Yang, B., Li, S., Elder, B. R., & Wang, Z.
Yang, B., Li, S., Elder, B. R., & Wang, Z. (2013). Community-planning approaches and residents' perceived safety: A landscape analysis of park design in the Woodlands, Texas. Journal of Architectural and Planning Research, 30(4), 311–327. https://www.jstor.com/stable/43031016
This study compares community-park design and residents' perceptions of safety in two subdivision communities in The Woodlands, Texas. The communities were built following two different planning approaches—the ecological approach and the conventional approach. Surveys have shown that residents generally feel safer in community parks built according to the latter approach. Using landscape metrics and home-to-park proximity indicators, we examine how different planning approaches affect park design and, as a result, influence residents' perceptions of safety. We cross-validated the results with survey studies conducted over several years. The study findings suggest that park location, spatial configuration of woody vegetation, and management of understory can be important design considerations that impact residents' perceived levels of safety. Park designers and managers should also consider providing parks that meet diverse needs and balance the requirements of ecological preservation, aesthetics, and cultural preference.
While the landscape design of Grogan's Mill subdivision received awards for its ecological sustainability, it sacrificed residents' perceived safety by engendering physical isolation, feelings of entrapment, and perceptions of risk. Alden Bridge subdivision, which followed a conventional planning approach, had higher perceptions of safety and more residents within the ideal range of parks (328–1,312 feet). The authors suggest clearing understory vegetation around entrances to trails, parks, and traffic hubs to create more visibility, as well as trimming trees to create higher canopies and increase sunlight. Regular maintenance and a space free from litter and graffiti also may increase perceptions of safety and user comfort.
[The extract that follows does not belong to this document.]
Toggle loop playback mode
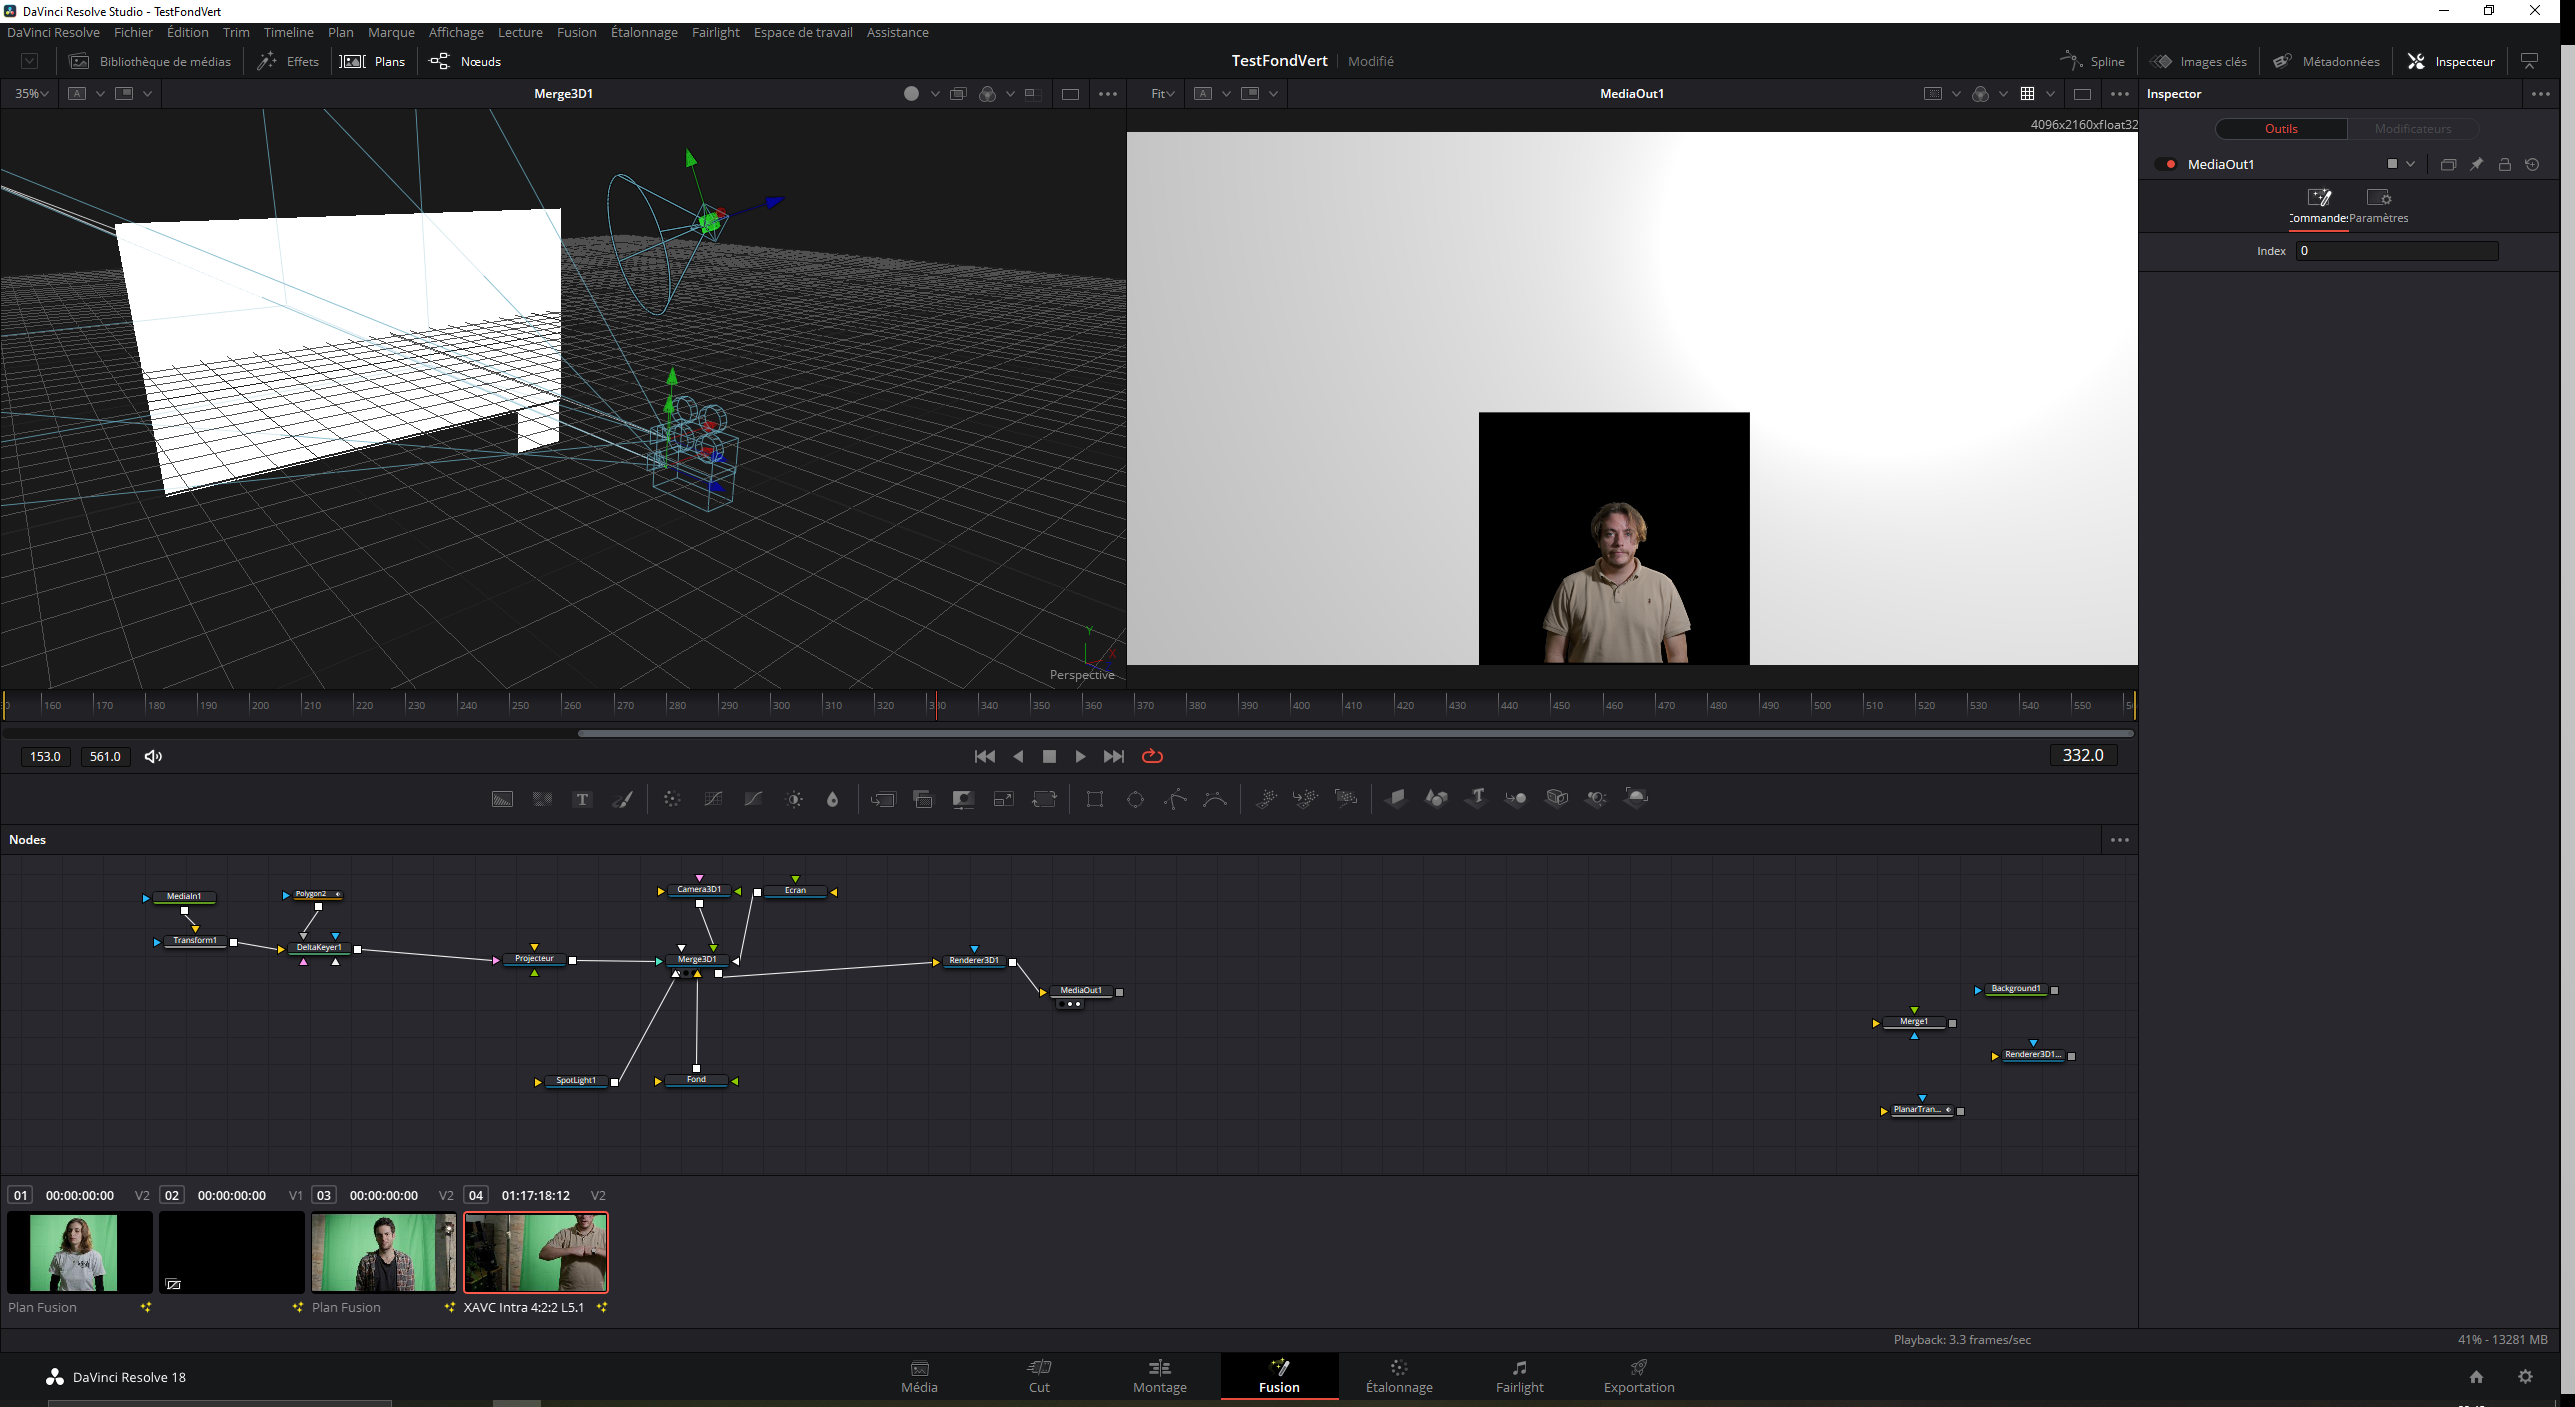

Description of method used in the article
The study compared two villages in the Woodlands development in Montgomery County, TX. The residents were surveyed from 1999 through 2010 about perceived safety levels in community parks generally, in the neighborhood during the day and in the neighborhood during the night. In tandem, researchers analyzed three landscape ecology metrics - percentage of landscape (PLAND), number of patches (NP), and patch density (PD). The second analysis used park boundaries with a series of buffers in 328 ft. (100 m) increments to analyze home-to-park proximity.